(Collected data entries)

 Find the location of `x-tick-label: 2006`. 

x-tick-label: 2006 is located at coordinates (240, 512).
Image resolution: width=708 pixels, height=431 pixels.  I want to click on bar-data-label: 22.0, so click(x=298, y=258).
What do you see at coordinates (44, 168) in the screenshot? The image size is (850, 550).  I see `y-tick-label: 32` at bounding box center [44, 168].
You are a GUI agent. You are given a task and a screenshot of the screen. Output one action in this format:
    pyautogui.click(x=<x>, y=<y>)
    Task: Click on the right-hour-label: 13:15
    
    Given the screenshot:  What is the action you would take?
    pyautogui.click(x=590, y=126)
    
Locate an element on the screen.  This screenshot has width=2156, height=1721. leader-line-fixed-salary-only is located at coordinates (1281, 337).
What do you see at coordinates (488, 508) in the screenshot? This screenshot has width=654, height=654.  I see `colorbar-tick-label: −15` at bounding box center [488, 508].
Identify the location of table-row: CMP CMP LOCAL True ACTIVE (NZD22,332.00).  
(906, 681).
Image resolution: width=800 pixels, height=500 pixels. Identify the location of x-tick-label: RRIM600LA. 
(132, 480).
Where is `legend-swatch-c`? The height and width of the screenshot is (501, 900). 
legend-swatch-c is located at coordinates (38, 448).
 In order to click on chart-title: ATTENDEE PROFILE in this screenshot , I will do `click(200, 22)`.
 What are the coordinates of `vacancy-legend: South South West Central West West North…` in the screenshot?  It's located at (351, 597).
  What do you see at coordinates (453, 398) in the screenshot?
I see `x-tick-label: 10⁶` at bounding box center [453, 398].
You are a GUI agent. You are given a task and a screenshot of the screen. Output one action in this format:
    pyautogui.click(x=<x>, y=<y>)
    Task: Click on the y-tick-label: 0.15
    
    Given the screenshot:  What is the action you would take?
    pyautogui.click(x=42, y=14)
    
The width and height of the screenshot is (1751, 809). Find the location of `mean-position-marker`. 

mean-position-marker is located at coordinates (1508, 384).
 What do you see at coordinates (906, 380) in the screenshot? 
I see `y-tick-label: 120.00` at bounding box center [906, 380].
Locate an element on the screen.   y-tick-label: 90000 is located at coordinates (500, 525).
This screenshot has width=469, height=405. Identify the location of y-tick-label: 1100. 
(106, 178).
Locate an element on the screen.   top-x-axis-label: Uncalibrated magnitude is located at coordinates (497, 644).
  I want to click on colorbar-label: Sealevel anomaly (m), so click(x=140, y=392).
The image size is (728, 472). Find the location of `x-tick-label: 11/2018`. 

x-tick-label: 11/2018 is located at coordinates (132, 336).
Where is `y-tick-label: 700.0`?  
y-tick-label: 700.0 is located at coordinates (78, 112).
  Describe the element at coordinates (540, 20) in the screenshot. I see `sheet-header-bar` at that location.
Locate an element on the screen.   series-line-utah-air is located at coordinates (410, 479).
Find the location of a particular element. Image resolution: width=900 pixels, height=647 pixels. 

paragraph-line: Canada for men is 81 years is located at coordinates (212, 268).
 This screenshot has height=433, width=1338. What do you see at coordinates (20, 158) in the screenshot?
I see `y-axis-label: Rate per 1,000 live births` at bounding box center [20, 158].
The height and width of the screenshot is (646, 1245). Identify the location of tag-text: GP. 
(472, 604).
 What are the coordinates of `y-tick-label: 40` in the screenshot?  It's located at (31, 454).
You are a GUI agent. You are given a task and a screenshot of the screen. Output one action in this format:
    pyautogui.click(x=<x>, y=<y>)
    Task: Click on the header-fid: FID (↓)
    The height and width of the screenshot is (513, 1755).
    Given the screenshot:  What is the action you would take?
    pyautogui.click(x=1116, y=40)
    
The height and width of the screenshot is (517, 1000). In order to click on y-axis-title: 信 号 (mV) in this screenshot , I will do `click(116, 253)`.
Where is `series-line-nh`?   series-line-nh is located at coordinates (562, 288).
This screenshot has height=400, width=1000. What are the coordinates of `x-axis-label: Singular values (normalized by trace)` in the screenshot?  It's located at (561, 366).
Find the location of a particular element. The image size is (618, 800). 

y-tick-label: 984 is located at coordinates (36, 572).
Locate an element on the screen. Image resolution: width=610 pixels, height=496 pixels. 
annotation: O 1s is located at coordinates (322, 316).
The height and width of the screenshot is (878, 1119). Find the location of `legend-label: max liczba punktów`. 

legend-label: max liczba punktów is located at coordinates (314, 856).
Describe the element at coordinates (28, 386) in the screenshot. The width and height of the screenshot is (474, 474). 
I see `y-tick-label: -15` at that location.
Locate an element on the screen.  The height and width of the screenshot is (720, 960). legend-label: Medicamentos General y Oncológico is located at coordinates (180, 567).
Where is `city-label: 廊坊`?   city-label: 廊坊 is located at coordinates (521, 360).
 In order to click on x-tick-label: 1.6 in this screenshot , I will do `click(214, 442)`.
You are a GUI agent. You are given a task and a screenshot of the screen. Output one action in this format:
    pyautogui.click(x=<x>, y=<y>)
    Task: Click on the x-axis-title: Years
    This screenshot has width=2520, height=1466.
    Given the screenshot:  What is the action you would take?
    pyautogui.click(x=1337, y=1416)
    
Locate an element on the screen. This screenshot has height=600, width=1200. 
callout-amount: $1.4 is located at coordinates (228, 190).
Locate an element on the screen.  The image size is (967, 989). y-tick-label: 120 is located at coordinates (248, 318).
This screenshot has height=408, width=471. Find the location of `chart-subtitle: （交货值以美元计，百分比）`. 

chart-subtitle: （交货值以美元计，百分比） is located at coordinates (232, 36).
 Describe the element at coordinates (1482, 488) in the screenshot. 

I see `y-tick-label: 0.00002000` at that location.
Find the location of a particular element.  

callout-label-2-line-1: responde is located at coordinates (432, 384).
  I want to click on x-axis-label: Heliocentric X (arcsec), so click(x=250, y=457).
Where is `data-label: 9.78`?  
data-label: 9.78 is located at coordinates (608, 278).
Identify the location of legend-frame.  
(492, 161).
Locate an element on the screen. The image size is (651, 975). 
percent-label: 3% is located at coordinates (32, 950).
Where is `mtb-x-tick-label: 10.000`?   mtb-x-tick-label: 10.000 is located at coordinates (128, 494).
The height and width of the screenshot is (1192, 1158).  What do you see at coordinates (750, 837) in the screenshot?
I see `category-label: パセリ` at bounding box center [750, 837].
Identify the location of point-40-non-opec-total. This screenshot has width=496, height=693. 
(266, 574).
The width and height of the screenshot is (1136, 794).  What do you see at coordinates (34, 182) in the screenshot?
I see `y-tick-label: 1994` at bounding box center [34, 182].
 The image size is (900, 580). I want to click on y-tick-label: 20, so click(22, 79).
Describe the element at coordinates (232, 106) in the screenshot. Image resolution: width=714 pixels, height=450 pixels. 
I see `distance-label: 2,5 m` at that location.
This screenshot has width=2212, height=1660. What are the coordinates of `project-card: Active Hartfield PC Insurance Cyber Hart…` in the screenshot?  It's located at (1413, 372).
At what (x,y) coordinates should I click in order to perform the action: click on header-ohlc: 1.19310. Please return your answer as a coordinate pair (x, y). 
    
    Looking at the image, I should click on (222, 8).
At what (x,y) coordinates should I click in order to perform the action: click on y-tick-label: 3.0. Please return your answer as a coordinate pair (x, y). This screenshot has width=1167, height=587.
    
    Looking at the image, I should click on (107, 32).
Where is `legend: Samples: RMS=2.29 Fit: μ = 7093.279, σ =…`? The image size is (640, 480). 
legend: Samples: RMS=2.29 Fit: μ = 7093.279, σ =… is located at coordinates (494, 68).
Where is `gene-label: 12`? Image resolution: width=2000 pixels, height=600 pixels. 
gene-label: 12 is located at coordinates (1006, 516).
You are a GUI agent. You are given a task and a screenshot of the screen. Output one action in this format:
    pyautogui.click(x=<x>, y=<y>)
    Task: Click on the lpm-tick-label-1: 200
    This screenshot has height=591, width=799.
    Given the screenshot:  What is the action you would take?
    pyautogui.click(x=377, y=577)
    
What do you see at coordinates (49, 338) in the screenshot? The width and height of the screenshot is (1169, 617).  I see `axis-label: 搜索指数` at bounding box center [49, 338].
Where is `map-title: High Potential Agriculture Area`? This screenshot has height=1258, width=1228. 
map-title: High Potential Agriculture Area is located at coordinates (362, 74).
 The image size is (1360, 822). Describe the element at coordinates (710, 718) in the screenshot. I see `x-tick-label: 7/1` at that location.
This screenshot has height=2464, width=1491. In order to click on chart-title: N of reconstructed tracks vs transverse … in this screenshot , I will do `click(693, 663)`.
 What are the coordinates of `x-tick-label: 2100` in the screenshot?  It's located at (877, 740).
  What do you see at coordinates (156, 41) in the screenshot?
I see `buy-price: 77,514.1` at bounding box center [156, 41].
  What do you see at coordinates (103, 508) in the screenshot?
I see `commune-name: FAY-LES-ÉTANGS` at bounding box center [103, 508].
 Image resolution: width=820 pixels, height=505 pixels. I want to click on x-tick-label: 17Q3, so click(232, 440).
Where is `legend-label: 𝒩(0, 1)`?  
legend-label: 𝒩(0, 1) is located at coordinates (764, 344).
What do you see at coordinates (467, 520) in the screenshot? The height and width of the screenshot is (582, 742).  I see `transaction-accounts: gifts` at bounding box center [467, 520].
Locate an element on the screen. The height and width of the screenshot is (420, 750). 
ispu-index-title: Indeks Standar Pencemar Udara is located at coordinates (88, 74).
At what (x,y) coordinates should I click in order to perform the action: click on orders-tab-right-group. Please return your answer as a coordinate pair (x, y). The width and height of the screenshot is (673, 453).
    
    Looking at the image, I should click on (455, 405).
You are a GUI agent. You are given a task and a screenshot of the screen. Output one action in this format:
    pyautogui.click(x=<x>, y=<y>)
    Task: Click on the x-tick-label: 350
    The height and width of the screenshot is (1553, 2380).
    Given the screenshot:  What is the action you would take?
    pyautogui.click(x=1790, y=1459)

• **WHAT TO WORK ON**:
Reproduce the lines above word for word, everything from the line containing "coordinates (521, 360)." down to the line containing "pyautogui.click(x=1337, y=1416)", including both of those lines.

• **OUTPUT OF THE TASK**:
Where is `city-label: 廊坊`?   city-label: 廊坊 is located at coordinates (521, 360).
 In order to click on x-tick-label: 1.6 in this screenshot , I will do `click(214, 442)`.
You are a GUI agent. You are given a task and a screenshot of the screen. Output one action in this format:
    pyautogui.click(x=<x>, y=<y>)
    Task: Click on the x-axis-title: Years
    This screenshot has width=2520, height=1466.
    Given the screenshot:  What is the action you would take?
    pyautogui.click(x=1337, y=1416)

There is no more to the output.